Peruvian educator and politician

Lola Blanco Montesinos de La Rosa Sánchez (1 July 1907 – 30 July 1997) was a Peruvian educator and politician. In 1956 she was among the first group of women elected to Congress, serving until 1962.

==Biography==
Blanco was born in Lima in 1907 to Emilio Blanco and Margarita Montesinos. She was educated at the Colegio del Corazón de Jesús y los Sagrados Corazones, before attending the National University of San Marcos, where she earned a teaching degree. She subsequently taught at several private schools in Lim. She obtained a law degree from the Catholic University in 1937, and in the same year, became head of the National College of Women in Huaraz.

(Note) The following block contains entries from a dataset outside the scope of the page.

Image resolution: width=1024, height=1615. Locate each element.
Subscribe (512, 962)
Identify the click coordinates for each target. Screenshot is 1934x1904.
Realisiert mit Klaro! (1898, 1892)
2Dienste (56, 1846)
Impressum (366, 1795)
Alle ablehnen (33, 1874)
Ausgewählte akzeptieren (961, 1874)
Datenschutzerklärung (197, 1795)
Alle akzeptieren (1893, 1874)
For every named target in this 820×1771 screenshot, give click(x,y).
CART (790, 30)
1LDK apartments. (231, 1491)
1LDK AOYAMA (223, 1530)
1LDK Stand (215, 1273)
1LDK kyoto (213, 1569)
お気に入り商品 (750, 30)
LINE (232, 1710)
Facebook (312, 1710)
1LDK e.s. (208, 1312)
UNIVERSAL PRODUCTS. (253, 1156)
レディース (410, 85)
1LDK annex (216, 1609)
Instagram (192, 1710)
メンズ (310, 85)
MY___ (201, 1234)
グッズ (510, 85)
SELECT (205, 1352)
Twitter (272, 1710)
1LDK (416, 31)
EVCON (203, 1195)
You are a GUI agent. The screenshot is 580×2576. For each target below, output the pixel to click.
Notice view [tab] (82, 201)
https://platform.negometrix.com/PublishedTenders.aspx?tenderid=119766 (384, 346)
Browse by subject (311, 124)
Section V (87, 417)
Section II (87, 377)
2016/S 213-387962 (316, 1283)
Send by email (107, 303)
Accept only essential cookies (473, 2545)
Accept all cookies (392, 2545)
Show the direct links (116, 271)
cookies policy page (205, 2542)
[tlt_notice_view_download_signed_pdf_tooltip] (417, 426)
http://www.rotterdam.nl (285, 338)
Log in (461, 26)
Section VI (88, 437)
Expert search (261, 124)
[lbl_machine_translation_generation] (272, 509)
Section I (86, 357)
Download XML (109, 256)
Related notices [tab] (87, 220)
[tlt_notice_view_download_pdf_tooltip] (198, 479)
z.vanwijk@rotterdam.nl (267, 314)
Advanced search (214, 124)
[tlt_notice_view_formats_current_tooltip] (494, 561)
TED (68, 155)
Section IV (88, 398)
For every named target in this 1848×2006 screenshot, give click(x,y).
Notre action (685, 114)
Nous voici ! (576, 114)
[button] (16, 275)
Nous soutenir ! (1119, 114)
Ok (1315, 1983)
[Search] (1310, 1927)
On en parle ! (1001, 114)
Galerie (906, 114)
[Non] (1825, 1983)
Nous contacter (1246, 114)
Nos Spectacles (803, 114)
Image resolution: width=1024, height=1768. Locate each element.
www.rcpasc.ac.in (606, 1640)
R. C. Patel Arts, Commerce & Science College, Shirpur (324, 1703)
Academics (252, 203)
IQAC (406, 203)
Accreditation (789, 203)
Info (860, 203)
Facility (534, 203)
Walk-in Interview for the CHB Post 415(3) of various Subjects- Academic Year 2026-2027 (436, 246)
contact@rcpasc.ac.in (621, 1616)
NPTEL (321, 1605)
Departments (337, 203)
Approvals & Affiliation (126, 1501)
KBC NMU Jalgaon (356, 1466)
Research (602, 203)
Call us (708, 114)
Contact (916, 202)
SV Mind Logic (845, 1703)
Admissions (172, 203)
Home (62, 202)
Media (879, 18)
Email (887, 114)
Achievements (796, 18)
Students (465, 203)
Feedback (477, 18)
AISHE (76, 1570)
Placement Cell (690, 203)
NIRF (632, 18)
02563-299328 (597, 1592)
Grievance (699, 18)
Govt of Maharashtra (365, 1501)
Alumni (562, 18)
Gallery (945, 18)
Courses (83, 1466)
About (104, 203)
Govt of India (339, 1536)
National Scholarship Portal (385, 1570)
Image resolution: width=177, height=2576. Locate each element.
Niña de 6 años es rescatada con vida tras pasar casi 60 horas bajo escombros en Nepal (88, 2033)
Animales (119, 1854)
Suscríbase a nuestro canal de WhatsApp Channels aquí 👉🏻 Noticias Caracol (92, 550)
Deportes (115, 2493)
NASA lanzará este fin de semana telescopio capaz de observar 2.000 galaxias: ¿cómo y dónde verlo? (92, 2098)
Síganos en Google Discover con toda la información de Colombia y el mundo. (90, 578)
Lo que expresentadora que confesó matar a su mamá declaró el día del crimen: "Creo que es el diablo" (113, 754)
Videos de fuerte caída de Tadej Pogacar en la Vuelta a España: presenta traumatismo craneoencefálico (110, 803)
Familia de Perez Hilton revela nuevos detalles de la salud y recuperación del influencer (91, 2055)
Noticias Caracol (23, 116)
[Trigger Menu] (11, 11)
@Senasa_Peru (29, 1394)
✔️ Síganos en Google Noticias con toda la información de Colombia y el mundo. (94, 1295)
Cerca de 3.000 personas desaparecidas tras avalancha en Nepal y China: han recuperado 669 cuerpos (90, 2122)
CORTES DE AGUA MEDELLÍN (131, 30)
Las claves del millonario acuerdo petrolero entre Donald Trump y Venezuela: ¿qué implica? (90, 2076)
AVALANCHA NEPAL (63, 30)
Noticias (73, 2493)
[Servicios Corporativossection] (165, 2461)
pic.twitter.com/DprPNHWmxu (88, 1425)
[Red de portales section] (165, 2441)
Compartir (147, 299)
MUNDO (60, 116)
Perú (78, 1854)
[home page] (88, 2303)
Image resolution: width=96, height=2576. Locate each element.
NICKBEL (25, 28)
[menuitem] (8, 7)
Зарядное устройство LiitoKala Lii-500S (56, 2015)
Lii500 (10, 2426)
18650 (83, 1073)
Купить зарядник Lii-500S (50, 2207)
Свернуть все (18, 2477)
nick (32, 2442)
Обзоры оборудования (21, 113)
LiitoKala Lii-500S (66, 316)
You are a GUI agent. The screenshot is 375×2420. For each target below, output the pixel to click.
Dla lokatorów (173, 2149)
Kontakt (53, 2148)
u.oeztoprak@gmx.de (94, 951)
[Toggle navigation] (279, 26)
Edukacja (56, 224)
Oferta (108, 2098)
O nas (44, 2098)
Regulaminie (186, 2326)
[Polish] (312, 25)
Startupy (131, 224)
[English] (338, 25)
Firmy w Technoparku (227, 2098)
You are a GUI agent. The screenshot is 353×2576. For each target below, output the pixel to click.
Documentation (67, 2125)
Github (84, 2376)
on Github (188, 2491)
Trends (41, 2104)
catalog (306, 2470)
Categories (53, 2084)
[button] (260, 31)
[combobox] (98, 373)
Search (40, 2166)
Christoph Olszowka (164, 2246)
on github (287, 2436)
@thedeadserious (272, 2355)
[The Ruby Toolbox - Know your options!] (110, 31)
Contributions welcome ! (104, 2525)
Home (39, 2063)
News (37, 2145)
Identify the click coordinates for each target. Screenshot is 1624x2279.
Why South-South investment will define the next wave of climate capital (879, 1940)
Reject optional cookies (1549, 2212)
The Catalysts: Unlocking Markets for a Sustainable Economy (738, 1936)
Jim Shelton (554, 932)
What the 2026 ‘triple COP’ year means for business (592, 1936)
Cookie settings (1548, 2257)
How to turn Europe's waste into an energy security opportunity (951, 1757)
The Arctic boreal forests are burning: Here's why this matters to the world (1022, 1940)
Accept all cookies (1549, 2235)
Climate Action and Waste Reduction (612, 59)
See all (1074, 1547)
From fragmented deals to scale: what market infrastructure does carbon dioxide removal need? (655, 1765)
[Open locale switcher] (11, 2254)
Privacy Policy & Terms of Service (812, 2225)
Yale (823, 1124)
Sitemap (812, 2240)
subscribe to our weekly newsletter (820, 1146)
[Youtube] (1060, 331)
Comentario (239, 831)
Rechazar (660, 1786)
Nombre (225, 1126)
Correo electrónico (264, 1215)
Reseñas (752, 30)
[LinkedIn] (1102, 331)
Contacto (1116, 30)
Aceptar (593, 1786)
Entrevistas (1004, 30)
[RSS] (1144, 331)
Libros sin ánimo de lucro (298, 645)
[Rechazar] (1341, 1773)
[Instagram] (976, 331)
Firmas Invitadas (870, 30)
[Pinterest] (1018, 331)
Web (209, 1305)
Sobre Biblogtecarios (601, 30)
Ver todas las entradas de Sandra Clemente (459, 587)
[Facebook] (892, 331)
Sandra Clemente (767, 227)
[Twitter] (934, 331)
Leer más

She married Juan Francisco La Rosa Sánchez y Rodríguez in July 1937, and was still head of the National College of Women when Huarez was hit by a landslide in December 1941. Although the college's buildings were destroyed, all the students were saved.

After women gained the right to vote and stand as candidates, she contested the 1956 Chamber of Deputies elections in Ancash, and was one of nine women elected to Congress alongside her sister Alicia, who was elected in Junín. After entering parliament, she sat on the Mother and Children commission, the National Libraries and Museums commission and the Special Legislation commission. She remained a member of Congress until 1962 and died in 1997.